Je n’ai pas oublié, non plus, un certain Ranconi dont le père est gendarme. Pour celui-ci, par exemple, on sent que la discipline n’est pas un vain mot : il se comporte à l’école comme un soldat à la caserne. Dans son costume de drap bleu, taillé dans les vieux effets de son père, il a quelque chose de militaire. Peut-être a-t-il la tête dure, car je le vois faire des efforts prodigieux pour comprendre les choses les plus simples. Je l’aime déjà, ce petit enfant de troupe, avec sa ride volontaire au milieu du front, sa poitrine bombée, ses épaules larges et carrées. Il ne m’a pas fallu longtemps pour m’apercevoir aussi que le grand Busch avait pour lui le respect que l’on doit à un bon biceps et à un poing solide. Il me rappelle mon ancien camarade Dumas, de l’école de la Croix-Rousse, qui s’était fait notre justicier, et qui mettait sa robuste poigne au service de tous les molestés, les faibles et les infirmes du quartier.

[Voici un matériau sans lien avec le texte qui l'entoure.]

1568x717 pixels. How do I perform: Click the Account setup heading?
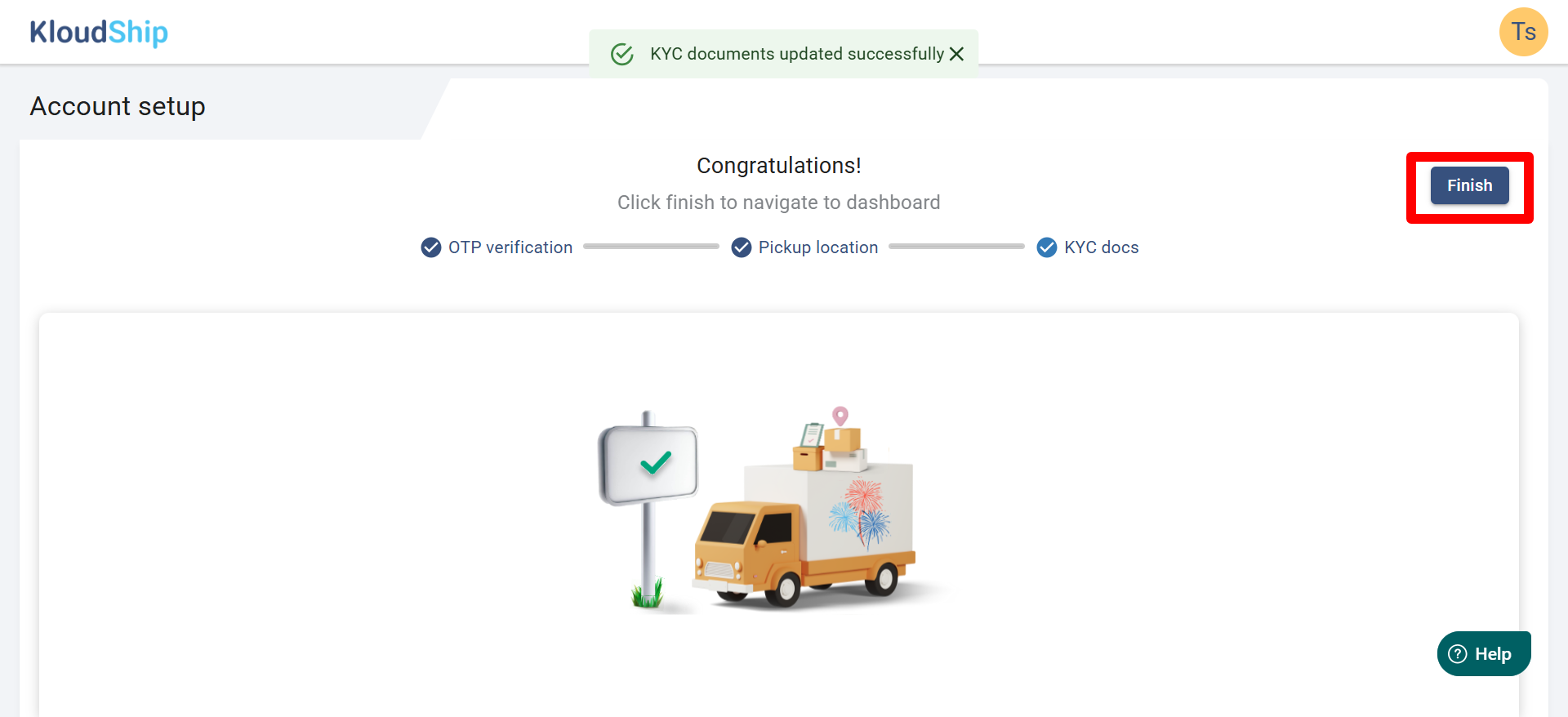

Où êtes-vous, à présent, mes bons camarades de Lyon ? Pensez-vous à moi qui habite aujourd’hui la petite ville ouvrière de Saint-Julien, basse, enfumée, aux maisons noires et tristes, aux ruelles raboteuses, presque toujours désertes, aux impasses sordides, entre des murs rongés de mousse ? De notre villa, située sur une des collines qui enserrent la ville, Saint-Julien m’apparaît comme un pauvre accroupi dans ses haillons, sur les bords du Gier, qui traîne devant lui ses eaux lourdes et fangeuses. Il me semble être en exil ici, mais je fais contre mauvaise fortune bon cœur, pour ne point attrister ma mère, dont les grands yeux mélancoliques me disent assez l’ennui. Mon père, lui, est trop absorbé par la direction de son atelier de construction mécanique, pour se douter du déchirement qui s’est produit en nous.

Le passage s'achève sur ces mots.